--- Records shown Enclosed Below ---
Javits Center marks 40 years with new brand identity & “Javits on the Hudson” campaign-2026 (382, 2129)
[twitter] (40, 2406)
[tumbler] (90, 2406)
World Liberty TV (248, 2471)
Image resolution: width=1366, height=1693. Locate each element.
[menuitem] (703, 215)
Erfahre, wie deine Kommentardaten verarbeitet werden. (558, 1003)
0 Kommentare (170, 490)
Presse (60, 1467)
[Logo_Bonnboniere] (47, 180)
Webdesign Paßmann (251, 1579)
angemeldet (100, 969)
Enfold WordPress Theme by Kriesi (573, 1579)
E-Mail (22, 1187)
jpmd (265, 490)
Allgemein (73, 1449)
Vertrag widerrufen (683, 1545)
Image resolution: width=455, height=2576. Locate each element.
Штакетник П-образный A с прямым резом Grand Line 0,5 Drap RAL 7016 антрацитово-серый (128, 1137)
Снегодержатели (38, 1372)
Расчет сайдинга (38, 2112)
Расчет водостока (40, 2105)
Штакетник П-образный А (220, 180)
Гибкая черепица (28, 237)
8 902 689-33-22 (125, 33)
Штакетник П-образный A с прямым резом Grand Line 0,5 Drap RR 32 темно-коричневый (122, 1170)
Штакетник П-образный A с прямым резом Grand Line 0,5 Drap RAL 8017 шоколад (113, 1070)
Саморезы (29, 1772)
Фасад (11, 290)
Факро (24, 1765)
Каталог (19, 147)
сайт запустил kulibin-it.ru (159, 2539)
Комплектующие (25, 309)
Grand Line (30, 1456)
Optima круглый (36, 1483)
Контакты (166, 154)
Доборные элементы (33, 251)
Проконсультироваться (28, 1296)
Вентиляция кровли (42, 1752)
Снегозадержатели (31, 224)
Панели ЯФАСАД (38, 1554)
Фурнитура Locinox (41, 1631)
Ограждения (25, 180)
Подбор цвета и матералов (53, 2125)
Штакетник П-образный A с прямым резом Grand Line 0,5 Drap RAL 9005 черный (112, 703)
--- End of Enclosed Records shown ---
• **Requirement**
Display every line of the listing that contains the string "resolution".

• **Task result**
Image resolution: width=1366, height=1693. Locate each element.
Image resolution: width=455, height=2576. Locate each element.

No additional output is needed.